Copy out each line of the records that contains the string "height". Only matches with the same capitalization count.

Item-finding records
begin

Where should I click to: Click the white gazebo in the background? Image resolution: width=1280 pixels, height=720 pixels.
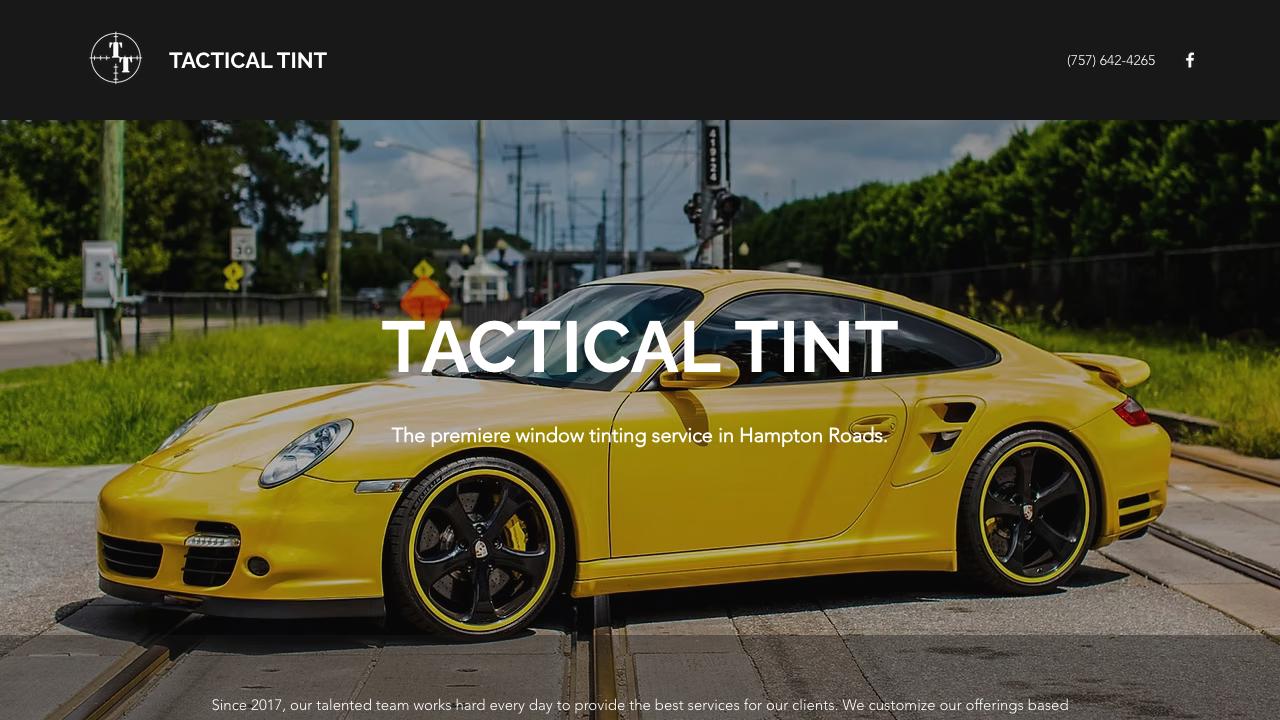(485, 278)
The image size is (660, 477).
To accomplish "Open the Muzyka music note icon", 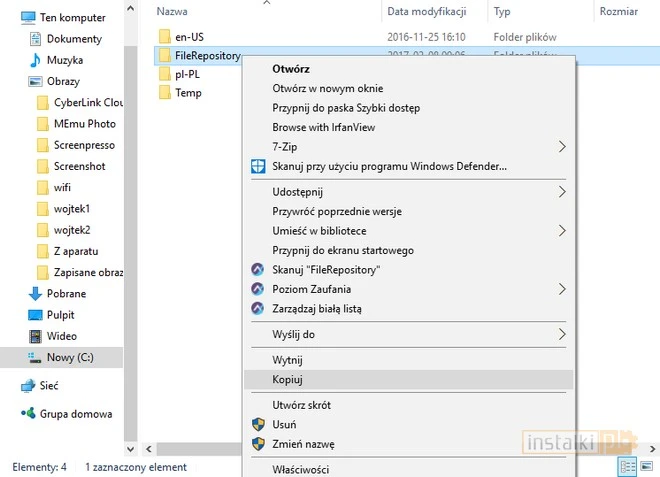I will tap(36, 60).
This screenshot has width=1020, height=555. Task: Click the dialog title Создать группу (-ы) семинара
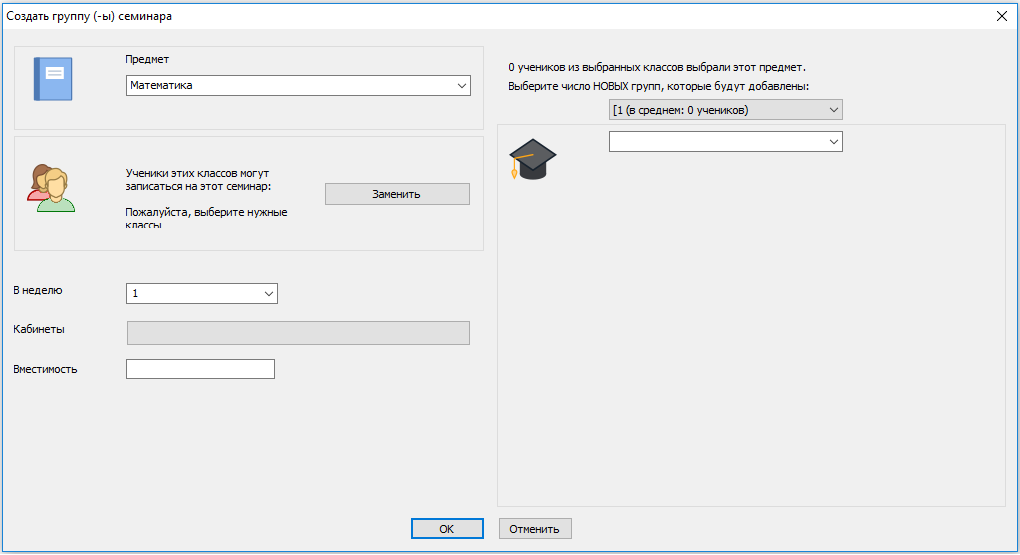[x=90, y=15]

end

__WRITTEN ANSWER__
Where should I click to: Click the white gazebo in the background? Image resolution: width=1280 pixels, height=720 pixels.
This screenshot has width=1020, height=555. Task: Click the dialog title Создать группу (-ы) семинара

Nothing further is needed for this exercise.